The UK’s legal framework is expected to be greatly affected by the country’s official divorce from the EU. With an overhaul of regulations and new laws, those in the legal industry must keep up to date with all new rules to stay ahead of the game.
A major piece of official legislation set to be introduced in May 2018 is the General Data Protection Regulation (GDPR). Although an EU project, it’s highly likely that the British government will adopt it after Brexit, which makes it important for those operating in the legal sector to have a clear understanding of GDPR. To understand how it could impact professionals in the legal sector and what they can do to prepare for it, we’ve teamed up with TRUE Solicitors LLP — personal injury experts — to investigate.
Those in power within the EU have been preparing GDPR legislation for four years, although it only received the go-ahead in 2016. Essentially, GDPR covers the safe use of data, which is critical in an age of cyberthreats and digital security. This piece of legislation is intended to create a framework that will determine how data is currently used. When this piece of legislation was announced, it was said that it would only impact huge organisations like Google, Facebook and Twitter — but this is reportedly not the case.
How GDPR can affect the UK legal sector
It’s worth noting, especially if you work in law, that the Data Protection Act 1998 will be suspended with the implementation of GDPR. Law firms are controllers and processors of their clients’ data, which means that it is crucial for them to abide by up-to-date rules.
Legal companies deal with large amounts of sensitive and personal information regarding their clients. An outcome of instating GDPR will mean that clients have an easier process than before if they want to claim compensation against firms that breach data protection rules. This means that law firms should reassess their security policies and update current security systems to ensure data breach risks are minimised.
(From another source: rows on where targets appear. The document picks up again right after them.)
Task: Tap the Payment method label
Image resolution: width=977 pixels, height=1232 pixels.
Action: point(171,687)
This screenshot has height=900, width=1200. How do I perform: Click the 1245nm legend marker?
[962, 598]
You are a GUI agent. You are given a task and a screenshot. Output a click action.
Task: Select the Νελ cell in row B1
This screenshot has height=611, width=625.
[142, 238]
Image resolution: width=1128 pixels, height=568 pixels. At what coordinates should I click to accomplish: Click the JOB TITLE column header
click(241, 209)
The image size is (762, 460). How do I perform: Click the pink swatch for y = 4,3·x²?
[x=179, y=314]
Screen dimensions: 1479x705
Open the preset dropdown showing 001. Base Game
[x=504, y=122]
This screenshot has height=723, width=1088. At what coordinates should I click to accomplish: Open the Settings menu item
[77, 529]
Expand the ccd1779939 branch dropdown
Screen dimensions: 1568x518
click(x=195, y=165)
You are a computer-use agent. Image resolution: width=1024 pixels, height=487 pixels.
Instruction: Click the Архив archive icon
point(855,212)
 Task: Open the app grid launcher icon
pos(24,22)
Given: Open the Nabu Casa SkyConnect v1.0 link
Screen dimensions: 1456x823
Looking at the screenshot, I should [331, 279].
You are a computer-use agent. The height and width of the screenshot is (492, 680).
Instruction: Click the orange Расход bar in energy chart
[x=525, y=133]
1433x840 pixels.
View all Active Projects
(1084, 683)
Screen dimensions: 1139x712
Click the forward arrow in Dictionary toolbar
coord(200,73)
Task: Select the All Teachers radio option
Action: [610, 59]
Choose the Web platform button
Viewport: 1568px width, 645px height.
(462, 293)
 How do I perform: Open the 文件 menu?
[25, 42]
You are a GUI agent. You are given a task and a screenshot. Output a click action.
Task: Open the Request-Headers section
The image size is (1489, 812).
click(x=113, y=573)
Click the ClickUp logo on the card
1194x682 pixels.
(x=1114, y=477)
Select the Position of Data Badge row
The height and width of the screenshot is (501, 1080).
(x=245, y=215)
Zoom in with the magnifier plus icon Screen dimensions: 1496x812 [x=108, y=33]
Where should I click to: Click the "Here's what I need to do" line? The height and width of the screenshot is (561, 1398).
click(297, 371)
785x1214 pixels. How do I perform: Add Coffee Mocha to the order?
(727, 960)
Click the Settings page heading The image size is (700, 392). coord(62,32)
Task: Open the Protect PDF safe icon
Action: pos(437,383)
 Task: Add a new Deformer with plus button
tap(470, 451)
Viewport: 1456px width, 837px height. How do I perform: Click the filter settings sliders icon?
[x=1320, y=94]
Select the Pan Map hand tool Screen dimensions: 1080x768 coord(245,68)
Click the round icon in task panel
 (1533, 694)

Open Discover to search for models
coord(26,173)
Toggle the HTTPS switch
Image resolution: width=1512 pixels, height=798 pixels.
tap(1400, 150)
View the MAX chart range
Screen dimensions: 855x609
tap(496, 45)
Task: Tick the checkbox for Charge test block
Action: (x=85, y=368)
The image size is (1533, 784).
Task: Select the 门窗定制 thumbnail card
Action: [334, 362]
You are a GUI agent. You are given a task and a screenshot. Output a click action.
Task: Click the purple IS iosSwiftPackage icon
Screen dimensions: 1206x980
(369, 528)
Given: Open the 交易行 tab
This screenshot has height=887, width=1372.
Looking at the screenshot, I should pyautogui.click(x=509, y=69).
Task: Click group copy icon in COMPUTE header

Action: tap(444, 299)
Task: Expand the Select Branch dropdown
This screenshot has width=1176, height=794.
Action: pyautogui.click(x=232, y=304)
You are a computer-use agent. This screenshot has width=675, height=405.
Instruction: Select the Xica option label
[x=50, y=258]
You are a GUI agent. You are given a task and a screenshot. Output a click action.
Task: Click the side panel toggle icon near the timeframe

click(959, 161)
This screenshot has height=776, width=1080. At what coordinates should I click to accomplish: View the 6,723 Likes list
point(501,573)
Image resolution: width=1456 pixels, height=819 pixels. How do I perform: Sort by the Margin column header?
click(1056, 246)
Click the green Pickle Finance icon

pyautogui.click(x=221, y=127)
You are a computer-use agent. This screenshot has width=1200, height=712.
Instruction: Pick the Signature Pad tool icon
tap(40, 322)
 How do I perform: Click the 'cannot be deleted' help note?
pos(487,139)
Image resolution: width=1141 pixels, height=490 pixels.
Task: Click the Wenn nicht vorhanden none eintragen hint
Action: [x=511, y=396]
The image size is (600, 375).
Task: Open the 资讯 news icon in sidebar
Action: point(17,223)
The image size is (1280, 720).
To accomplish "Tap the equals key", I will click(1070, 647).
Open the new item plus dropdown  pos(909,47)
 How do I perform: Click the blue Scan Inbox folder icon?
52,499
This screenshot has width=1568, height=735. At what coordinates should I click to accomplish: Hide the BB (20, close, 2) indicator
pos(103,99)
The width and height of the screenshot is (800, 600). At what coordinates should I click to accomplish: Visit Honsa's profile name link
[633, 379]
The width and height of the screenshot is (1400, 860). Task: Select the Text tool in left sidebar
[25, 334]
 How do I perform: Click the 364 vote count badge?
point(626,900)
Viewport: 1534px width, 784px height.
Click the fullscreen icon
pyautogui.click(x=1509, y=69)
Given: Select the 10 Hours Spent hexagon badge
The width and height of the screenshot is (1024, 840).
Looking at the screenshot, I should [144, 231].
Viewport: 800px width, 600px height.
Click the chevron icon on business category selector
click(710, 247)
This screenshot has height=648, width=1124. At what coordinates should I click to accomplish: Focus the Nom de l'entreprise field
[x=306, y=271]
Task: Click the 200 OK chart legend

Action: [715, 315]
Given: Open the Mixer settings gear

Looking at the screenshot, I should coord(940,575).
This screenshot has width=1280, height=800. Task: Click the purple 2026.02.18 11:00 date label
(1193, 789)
Also, those that don’t comply with this new GDPR legislation can face significant penalties — an example of this would be a fine of 4% of a company’s turnover. Consequently, the introduction of GDPR could potentially make or break a firm, which is why professionals need to prepare for changes now.
Preparing for GDPR
Preparation is key to dealing successfully with the new data laws that GDPR will introduce. Remember, the UK will still be in the EU when this legislation is introduced and even if it wasn’t, the government is very likely to adopt GDPR after Brexit regardless.
The first step to preparing for GDPR is to assess your current data protection measures and study what is expected of your firm as part of new GDPR rules. That way, you can make sure that all your data is protected with no risk of any breach of GDPR. Reviewing your ongoing contracts and company policies to ensure that they are in line with the data protection framework is also part of this step.
What if you have a third party that monitors your data? If this is the case, organise a meeting and discuss what they can and can’t do to comply with GDPR. Also inform them that they must notify you immediately of any suspicious activity that could breach GDPR.
You could also use this time before May 2018 to update your staff data protection policies to meet new requirements. Some legal organisations already have a designated officer that handles data protection, but if your firm does not, you could perhaps consider whether this might be worthwhile in order to have a closer and clearer oversight of processes to protect company and clients.
Finally, training and knowledge are central to making the transition to GDPR as smooth as possible. Make sure that staff are aware of the risks and consequences of breaching this new legislation, and how they can help to prevent the mishandling of data. It might be useful to do this in one-to-one sessions where you can specify how data protection relates to the individual’s role within the business.